Her husband, Mr Johann Annuar, 40, had bought the Lord Of The Rings One Ring replica for around $100 in New Zealand while on a cycling trip.
He had watched the movies, but at that time, he did not know the significance the ring would have in his life.
"I bought it on the spur of the moment. At that time, we were not together yet. I didn't really know what would happen. I wanted to just wait and see," Mr Annuar says.
They have been friends since they were 15-year-olds.
In 2007, when Mr Annuar proposed to Ms Patsian Low, who is now the director of philanthropy at National Volunteer and Philanthropy Centre (NVPC), he took the ring off her neck as they sat atop a playground in Portugal.
"I have no clue how everything worked out so well. We were just lucky that the ring fitted her perfectly," he says, adding that everyone is different about what they want out of their love symbols.
"Ours is very personal and unique."
The couple also have a unique tradition - they buy new wedding bands every year.
They go to the same Couple Lab shop at Plaza Singapura to buy two wedding bands and engrave the year and name of their child born that year on the bands. They have two children, aged two and three.
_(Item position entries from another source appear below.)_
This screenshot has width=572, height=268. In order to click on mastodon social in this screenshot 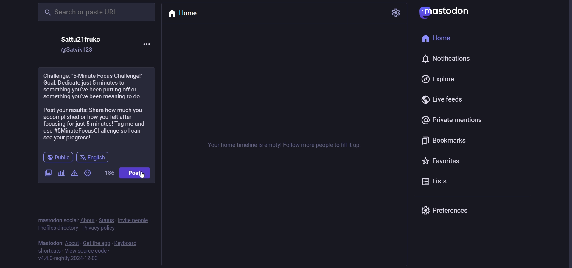, I will do `click(58, 220)`. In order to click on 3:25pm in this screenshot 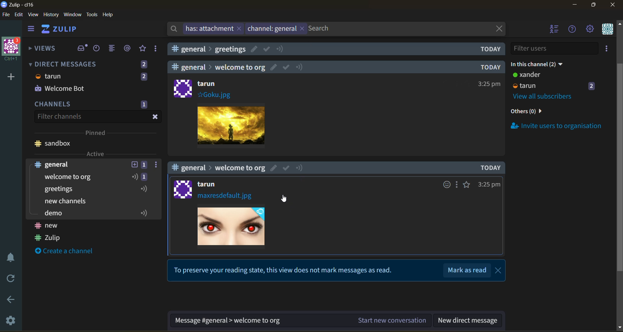, I will do `click(488, 184)`.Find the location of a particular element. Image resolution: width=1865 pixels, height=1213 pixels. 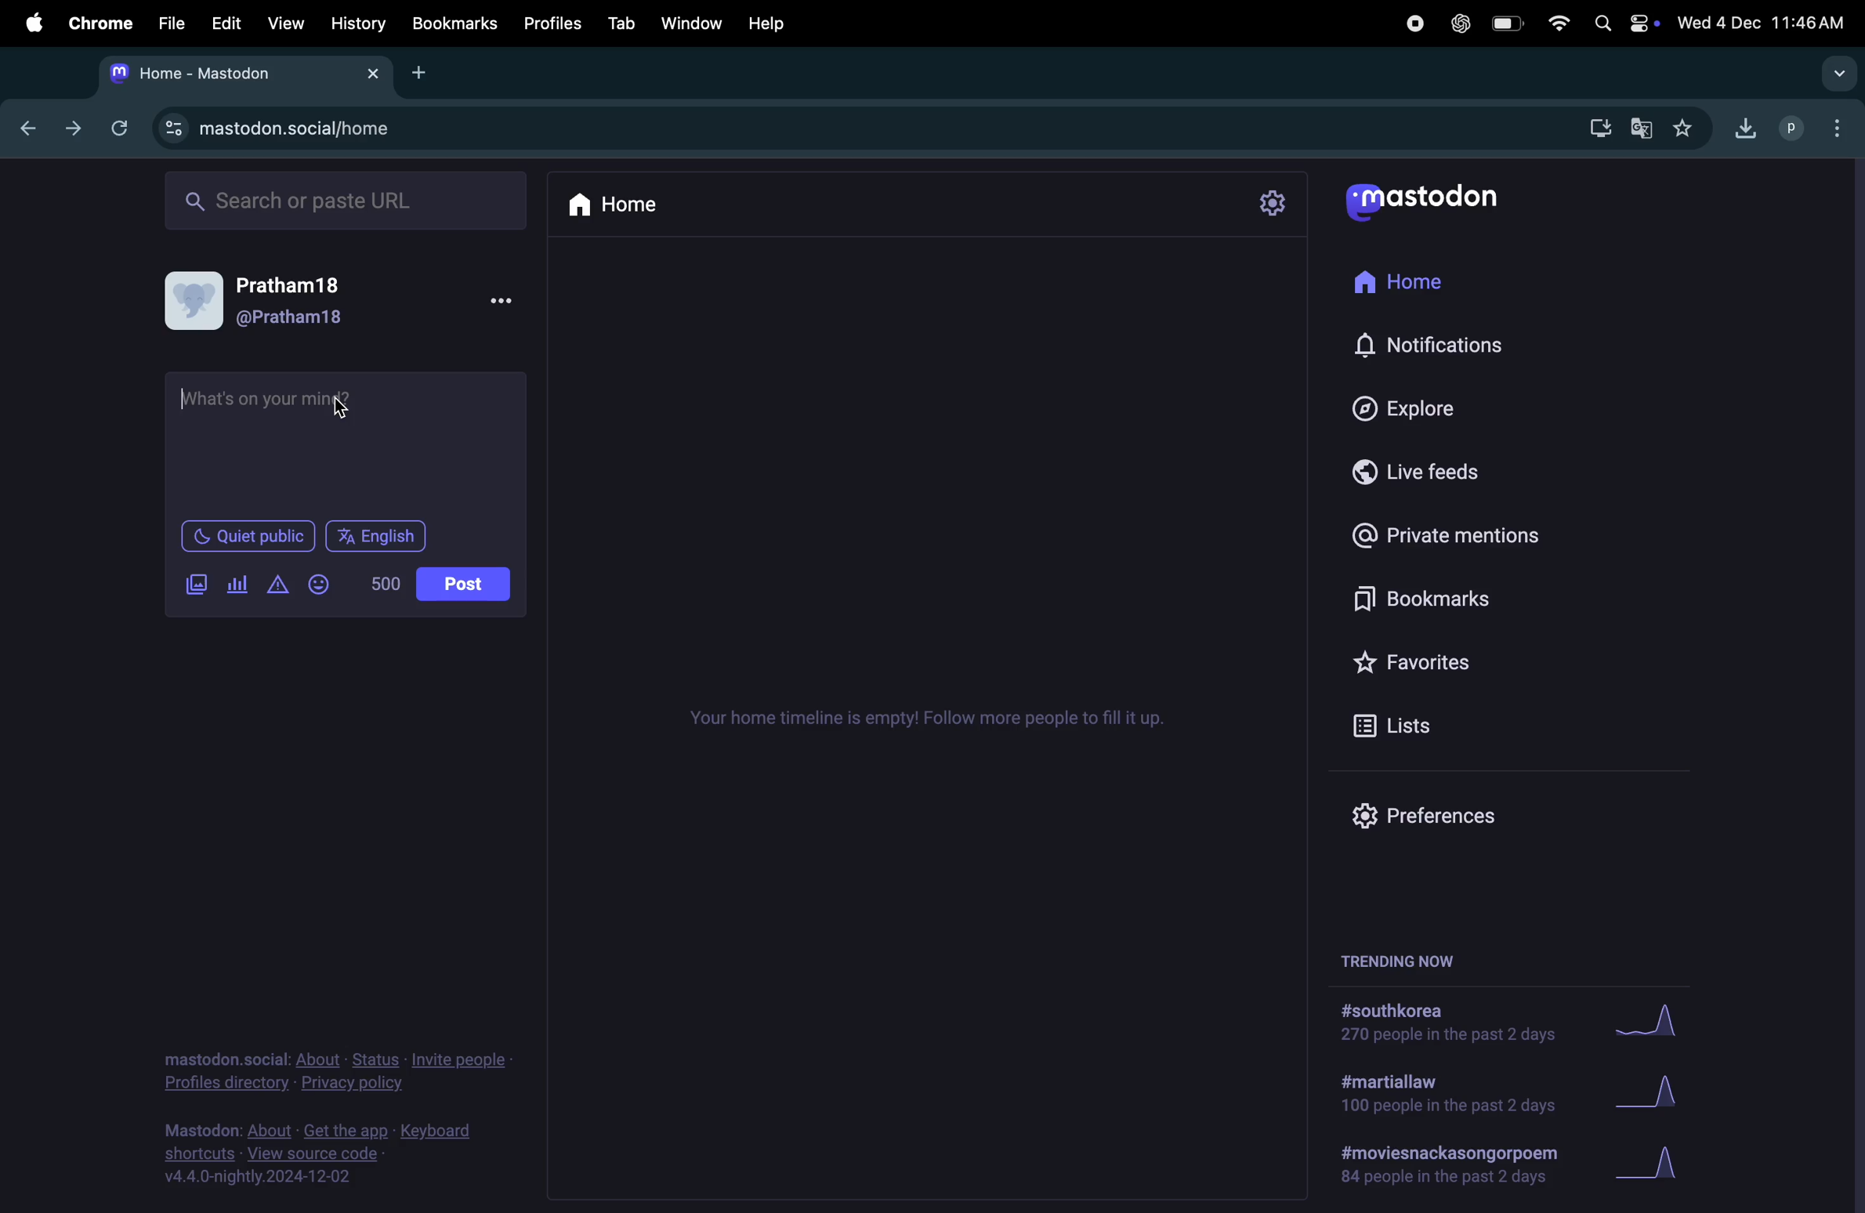

Edit is located at coordinates (223, 24).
"Our wedding bands are the kind of love bands that secondary school couples buy," Mr Annuar quips.
"We spend $60 yearly instead of $3,000 at one go. Maybe we will live long enough until the total amount spent on the wedding bands comes up to more than $3,000."
He tells of a year when they argued all the way to the mall to buy their annual wedding bands, and back.
"That's when you know marriage is for life. It is really 'bo pian one'(Singlish for having no choice)," he says.